* _YOUR GOAL_
Could you please retype all of the data below exactly?
##### RECORD EXCERPTS
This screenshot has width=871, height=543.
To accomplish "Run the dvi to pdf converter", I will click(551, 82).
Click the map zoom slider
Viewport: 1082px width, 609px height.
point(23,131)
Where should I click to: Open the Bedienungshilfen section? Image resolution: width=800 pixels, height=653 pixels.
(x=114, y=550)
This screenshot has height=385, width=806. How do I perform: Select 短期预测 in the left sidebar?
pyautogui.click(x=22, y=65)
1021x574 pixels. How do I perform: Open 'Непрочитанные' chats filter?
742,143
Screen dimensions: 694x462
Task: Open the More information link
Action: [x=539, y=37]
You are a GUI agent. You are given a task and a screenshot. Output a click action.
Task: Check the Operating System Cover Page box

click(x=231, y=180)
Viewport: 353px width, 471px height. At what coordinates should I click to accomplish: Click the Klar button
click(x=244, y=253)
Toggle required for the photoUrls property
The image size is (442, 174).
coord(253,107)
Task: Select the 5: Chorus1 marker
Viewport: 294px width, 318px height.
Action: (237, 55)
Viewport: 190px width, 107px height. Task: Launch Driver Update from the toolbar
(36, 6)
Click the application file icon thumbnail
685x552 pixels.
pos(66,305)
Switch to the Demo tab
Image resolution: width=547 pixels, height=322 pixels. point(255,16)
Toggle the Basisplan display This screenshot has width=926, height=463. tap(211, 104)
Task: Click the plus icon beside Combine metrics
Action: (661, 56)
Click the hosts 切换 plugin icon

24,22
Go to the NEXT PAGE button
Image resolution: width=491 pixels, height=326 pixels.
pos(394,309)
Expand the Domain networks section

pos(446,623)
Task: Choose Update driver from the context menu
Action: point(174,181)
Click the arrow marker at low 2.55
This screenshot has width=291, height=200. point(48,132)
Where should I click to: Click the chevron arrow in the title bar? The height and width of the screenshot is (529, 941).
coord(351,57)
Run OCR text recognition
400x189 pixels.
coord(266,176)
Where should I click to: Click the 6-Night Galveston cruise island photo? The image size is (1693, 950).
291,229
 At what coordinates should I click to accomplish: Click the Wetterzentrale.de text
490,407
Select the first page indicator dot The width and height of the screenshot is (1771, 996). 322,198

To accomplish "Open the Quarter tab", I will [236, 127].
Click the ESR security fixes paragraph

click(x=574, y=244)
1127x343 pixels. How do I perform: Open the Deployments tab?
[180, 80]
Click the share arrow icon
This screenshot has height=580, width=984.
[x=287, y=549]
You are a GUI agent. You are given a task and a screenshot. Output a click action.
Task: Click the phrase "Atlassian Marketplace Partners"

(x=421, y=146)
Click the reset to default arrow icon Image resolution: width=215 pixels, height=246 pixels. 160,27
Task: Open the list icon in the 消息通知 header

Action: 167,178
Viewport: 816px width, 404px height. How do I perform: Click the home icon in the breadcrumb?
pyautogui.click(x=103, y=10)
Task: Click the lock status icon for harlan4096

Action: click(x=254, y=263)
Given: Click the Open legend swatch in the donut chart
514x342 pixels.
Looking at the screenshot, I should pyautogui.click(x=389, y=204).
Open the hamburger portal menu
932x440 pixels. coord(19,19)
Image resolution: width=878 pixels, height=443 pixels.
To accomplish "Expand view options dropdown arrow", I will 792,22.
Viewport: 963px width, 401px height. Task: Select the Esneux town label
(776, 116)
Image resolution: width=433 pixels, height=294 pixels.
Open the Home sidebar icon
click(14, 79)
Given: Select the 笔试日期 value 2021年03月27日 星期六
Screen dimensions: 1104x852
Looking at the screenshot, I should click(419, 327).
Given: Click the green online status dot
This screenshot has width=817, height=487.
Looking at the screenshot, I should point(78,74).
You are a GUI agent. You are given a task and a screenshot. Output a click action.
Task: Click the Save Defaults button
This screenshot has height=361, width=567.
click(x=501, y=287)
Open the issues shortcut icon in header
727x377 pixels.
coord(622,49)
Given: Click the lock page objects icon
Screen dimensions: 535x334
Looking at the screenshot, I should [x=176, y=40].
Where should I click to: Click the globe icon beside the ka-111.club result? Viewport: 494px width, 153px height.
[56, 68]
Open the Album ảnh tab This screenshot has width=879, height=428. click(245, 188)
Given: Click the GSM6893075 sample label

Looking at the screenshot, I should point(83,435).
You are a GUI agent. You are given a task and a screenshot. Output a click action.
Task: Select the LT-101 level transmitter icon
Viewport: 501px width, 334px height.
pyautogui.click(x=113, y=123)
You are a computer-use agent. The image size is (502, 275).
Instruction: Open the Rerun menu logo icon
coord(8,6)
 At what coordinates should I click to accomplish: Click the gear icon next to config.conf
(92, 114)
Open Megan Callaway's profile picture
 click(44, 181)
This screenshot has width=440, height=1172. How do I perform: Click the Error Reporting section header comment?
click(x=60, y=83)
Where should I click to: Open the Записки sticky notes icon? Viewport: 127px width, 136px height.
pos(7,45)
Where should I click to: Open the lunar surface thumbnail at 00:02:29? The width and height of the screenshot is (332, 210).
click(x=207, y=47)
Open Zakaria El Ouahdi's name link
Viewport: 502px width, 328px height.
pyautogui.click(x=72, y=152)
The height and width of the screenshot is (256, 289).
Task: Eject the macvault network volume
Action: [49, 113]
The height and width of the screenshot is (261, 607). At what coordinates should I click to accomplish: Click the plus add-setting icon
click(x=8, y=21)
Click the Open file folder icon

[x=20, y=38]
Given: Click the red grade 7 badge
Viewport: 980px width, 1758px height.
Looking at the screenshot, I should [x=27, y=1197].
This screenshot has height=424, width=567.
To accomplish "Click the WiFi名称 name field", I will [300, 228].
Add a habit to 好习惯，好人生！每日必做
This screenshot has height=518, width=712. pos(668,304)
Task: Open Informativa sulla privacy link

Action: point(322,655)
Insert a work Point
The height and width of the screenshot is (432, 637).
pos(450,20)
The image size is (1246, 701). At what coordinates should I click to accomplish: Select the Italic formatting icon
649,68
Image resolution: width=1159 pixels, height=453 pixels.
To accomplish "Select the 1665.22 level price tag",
##########
* _RESULT FOR THIS TASK_
This screenshot has width=871, height=543.
To accomplish "Run the dvi to pdf converter", I will click(551, 82).
Click the map zoom slider
Viewport: 1082px width, 609px height.
point(23,131)
Where should I click to: Open the Bedienungshilfen section? Image resolution: width=800 pixels, height=653 pixels.
(x=114, y=550)
This screenshot has height=385, width=806. How do I perform: Select 短期预测 in the left sidebar?
pyautogui.click(x=22, y=65)
1021x574 pixels. How do I perform: Open 'Непрочитанные' chats filter?
742,143
Screen dimensions: 694x462
Task: Open the More information link
Action: [x=539, y=37]
You are a GUI agent. You are given a task and a screenshot. Output a click action.
Task: Check the Operating System Cover Page box

click(x=231, y=180)
Viewport: 353px width, 471px height. At what coordinates should I click to accomplish: Click the Klar button
click(x=244, y=253)
Toggle required for the photoUrls property
The image size is (442, 174).
coord(253,107)
Task: Select the 5: Chorus1 marker
Viewport: 294px width, 318px height.
Action: (237, 55)
Viewport: 190px width, 107px height. Task: Launch Driver Update from the toolbar
(36, 6)
Click the application file icon thumbnail
685x552 pixels.
pos(66,305)
Switch to the Demo tab
Image resolution: width=547 pixels, height=322 pixels. point(255,16)
Toggle the Basisplan display This screenshot has width=926, height=463. tap(211, 104)
Task: Click the plus icon beside Combine metrics
Action: (661, 56)
Click the hosts 切换 plugin icon

24,22
Go to the NEXT PAGE button
Image resolution: width=491 pixels, height=326 pixels.
pos(394,309)
Expand the Domain networks section

pos(446,623)
Task: Choose Update driver from the context menu
Action: point(174,181)
Click the arrow marker at low 2.55
This screenshot has width=291, height=200. point(48,132)
Where should I click to: Click the chevron arrow in the title bar? The height and width of the screenshot is (529, 941).
coord(351,57)
Run OCR text recognition
400x189 pixels.
coord(266,176)
Where should I click to: Click the 6-Night Galveston cruise island photo? The image size is (1693, 950).
291,229
 At what coordinates should I click to accomplish: Click the Wetterzentrale.de text
490,407
Select the first page indicator dot The width and height of the screenshot is (1771, 996). 322,198

To accomplish "Open the Quarter tab", I will [236, 127].
Click the ESR security fixes paragraph

click(x=574, y=244)
1127x343 pixels. How do I perform: Open the Deployments tab?
[180, 80]
Click the share arrow icon
This screenshot has height=580, width=984.
[x=287, y=549]
You are a GUI agent. You are given a task and a screenshot. Output a click action.
Task: Click the phrase "Atlassian Marketplace Partners"

(x=421, y=146)
Click the reset to default arrow icon Image resolution: width=215 pixels, height=246 pixels. 160,27
Task: Open the list icon in the 消息通知 header

Action: 167,178
Viewport: 816px width, 404px height. How do I perform: Click the home icon in the breadcrumb?
pyautogui.click(x=103, y=10)
Task: Click the lock status icon for harlan4096

Action: click(x=254, y=263)
Given: Click the Open legend swatch in the donut chart
514x342 pixels.
Looking at the screenshot, I should pyautogui.click(x=389, y=204).
Open the hamburger portal menu
932x440 pixels. coord(19,19)
Image resolution: width=878 pixels, height=443 pixels.
To accomplish "Expand view options dropdown arrow", I will 792,22.
Viewport: 963px width, 401px height. Task: Select the Esneux town label
(776, 116)
Image resolution: width=433 pixels, height=294 pixels.
Open the Home sidebar icon
click(14, 79)
Given: Select the 笔试日期 value 2021年03月27日 星期六
Screen dimensions: 1104x852
Looking at the screenshot, I should click(419, 327).
Given: Click the green online status dot
This screenshot has width=817, height=487.
Looking at the screenshot, I should point(78,74).
You are a GUI agent. You are given a task and a screenshot. Output a click action.
Task: Click the Save Defaults button
This screenshot has height=361, width=567.
click(x=501, y=287)
Open the issues shortcut icon in header
727x377 pixels.
coord(622,49)
Given: Click the lock page objects icon
Screen dimensions: 535x334
Looking at the screenshot, I should [x=176, y=40].
Where should I click to: Click the globe icon beside the ka-111.club result? Viewport: 494px width, 153px height.
[56, 68]
Open the Album ảnh tab This screenshot has width=879, height=428. click(245, 188)
Given: Click the GSM6893075 sample label

Looking at the screenshot, I should point(83,435).
You are a GUI agent. You are given a task and a screenshot. Output a click action.
Task: Select the LT-101 level transmitter icon
Viewport: 501px width, 334px height.
pyautogui.click(x=113, y=123)
You are a computer-use agent. The image size is (502, 275).
Instruction: Open the Rerun menu logo icon
coord(8,6)
 At what coordinates should I click to accomplish: Click the gear icon next to config.conf
(92, 114)
Open Megan Callaway's profile picture
 click(44, 181)
This screenshot has width=440, height=1172. How do I perform: Click the Error Reporting section header comment?
click(x=60, y=83)
Where should I click to: Open the Записки sticky notes icon? Viewport: 127px width, 136px height.
pos(7,45)
Where should I click to: Open the lunar surface thumbnail at 00:02:29? The width and height of the screenshot is (332, 210).
click(x=207, y=47)
Open Zakaria El Ouahdi's name link
Viewport: 502px width, 328px height.
pyautogui.click(x=72, y=152)
The height and width of the screenshot is (256, 289).
Task: Eject the macvault network volume
Action: [49, 113]
The height and width of the screenshot is (261, 607). At what coordinates should I click to accomplish: Click the plus add-setting icon
click(x=8, y=21)
Click the Open file folder icon

[x=20, y=38]
Given: Click the red grade 7 badge
Viewport: 980px width, 1758px height.
Looking at the screenshot, I should [x=27, y=1197].
This screenshot has height=424, width=567.
To accomplish "Click the WiFi名称 name field", I will [300, 228].
Add a habit to 好习惯，好人生！每日必做
This screenshot has height=518, width=712. pos(668,304)
Task: Open Informativa sulla privacy link

Action: point(322,655)
Insert a work Point
The height and width of the screenshot is (432, 637).
pos(450,20)
The image size is (1246, 701). At what coordinates should I click to accomplish: Select the Italic formatting icon
649,68
Image resolution: width=1159 pixels, height=453 pixels.
To accomplish "Select the 1665.22 level price tag",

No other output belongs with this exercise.